Desde que há cerca de ano e meio fechei a fase da minha vida pessoal como professor no ativo e passei à condição de «aposentado» – um quase eufemismo utilizado para mascarar a dimensão negativa, em regra pejorativa, muitas vezes socialmente associada à palavra «reformado» – começando, como é natural, a ter uma vida algo diferente da que antes tinha. Não que me falte trabalho para realizar ou projetos para desenvolver, e alguns amigos já nem me devem poder escutar a repetir que trabalho mais agora do que antes, o que até é verdade, embora num horário bem mais maleável e sem ter de cumprir os fretes impostos pela burocracia, mas porque mudei inevitavelmente alguns dos meus hábitos, ritmos e trajetos.

Isto não me isenta, todavia, de sofrer ondas de choque impostas pela condição, sendo uma das que incomoda um tanto a relutância de muitas pessoas a mencioná-la sequer perante mim. Presumem que corresponderá sempre a uma degradação das condições de vida e que é preferível «não falar nisso». O que entendo, até porque já fiz a mesma coisa com pessoas mais velhas. Realmente perturbante, porém, é circular por espaços nos quais se concentram, durante o dia, muitos homens e mulheres na condição de reforma, vendo a forma como a maioria desperdiça o tempo sem nada de dinâmico e produtivo fazer ao tempo alargado do qual agora dispõe, vivendo-o em muitos casos em depressão e na maior solidão.
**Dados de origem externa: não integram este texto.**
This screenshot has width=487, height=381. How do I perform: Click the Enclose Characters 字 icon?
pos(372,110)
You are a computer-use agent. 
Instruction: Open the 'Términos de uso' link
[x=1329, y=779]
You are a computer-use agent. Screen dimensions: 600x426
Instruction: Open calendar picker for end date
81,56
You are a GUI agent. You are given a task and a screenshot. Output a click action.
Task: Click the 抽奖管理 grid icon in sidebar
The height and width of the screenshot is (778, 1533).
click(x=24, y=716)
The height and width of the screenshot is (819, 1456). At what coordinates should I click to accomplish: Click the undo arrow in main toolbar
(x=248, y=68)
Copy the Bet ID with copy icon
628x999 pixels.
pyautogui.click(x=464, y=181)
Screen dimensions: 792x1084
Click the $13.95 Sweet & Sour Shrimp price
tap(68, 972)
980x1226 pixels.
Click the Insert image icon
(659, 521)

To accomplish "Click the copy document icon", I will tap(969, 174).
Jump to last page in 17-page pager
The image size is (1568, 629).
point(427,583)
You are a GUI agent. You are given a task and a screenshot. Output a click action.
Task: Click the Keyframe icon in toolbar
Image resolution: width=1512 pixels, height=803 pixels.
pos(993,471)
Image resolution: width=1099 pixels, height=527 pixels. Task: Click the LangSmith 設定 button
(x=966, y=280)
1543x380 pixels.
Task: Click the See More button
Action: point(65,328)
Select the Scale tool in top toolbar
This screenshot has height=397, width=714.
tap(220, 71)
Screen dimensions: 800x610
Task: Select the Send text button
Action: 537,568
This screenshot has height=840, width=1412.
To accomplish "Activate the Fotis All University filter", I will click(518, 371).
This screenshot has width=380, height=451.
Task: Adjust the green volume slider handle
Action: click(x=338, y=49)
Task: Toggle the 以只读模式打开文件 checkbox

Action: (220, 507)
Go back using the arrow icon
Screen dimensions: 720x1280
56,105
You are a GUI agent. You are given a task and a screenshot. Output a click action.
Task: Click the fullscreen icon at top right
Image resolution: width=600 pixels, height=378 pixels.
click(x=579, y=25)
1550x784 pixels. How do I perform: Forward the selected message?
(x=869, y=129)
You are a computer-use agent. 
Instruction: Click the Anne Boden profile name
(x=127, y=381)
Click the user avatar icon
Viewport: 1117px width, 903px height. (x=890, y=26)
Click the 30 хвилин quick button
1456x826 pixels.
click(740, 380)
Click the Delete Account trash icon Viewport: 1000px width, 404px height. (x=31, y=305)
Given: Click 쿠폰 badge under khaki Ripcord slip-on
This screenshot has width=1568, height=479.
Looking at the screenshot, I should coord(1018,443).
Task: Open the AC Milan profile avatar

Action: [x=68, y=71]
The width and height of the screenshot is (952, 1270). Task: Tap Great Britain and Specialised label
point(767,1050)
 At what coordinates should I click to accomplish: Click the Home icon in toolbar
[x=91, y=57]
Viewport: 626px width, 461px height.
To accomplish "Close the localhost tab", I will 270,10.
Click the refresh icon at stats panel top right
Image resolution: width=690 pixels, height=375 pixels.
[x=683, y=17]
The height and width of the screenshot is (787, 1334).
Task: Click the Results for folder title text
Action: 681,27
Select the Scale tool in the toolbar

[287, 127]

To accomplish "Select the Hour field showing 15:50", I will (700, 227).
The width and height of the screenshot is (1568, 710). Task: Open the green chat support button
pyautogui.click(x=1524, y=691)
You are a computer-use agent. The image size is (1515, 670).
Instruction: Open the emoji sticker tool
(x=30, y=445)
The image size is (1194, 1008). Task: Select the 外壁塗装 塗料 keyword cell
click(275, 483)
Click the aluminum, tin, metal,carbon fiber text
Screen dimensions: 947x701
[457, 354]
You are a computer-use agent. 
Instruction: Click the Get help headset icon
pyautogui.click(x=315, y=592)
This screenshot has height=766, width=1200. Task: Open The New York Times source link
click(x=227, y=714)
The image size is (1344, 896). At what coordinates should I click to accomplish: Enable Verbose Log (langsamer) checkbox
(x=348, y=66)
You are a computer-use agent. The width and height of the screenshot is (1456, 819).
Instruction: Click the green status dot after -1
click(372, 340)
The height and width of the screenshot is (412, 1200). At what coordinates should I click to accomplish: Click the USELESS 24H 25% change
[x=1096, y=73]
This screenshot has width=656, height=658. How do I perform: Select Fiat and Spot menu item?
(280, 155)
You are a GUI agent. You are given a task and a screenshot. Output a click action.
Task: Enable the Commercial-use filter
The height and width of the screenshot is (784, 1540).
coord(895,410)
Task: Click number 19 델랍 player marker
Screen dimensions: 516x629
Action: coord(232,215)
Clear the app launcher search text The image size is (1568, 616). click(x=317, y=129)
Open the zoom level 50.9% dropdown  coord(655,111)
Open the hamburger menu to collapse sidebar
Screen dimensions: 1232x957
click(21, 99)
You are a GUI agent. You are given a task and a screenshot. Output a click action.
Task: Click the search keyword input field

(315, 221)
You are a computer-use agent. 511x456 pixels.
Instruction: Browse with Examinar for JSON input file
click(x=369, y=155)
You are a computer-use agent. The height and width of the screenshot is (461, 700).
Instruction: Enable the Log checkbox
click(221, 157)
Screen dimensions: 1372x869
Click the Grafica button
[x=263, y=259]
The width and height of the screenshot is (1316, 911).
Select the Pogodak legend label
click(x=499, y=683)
Um dos problemas do idadismo, o mal social traduzido numa depreciação e numa marginalização de pessoas devido ao seu acumular dos anos, consiste, como se sabe, numa combinação de preconceitos generalizados com o seu distanciamento do aparelho produtivo, dado já não serem considerados lucrativos ou mesmo úteis. Mas igualmente negativa e prejudicial é a forma como elevado número de reformados contribui, ele próprio, para esse estatuto, ao conformar-se a uma completa inatividade. É verdade que nem todos o podem evitar, mas em muitos casos depende da vontade de continuar a interagir numa dimensão positiva de comunicação e de esperança. Por mim, faço esta ginástica todos os dias.